┌─ Records shown
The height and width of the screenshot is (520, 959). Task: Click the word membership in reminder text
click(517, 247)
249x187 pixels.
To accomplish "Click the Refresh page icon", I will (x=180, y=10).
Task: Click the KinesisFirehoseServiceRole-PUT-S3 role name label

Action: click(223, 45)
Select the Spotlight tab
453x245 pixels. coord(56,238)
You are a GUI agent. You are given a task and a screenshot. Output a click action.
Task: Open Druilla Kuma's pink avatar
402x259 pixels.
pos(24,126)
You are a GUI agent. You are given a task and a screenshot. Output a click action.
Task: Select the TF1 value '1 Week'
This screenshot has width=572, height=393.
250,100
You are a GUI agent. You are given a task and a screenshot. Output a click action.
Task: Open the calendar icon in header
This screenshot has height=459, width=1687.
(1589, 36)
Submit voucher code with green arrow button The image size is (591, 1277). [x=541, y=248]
└─
┌─ Records shown
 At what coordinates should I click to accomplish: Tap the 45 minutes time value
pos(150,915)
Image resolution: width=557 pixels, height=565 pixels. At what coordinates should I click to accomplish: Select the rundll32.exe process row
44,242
└─
What the task requires: Search the data above for the word "icon" and report how many lines contain it, with nothing further.

Exercise response: 2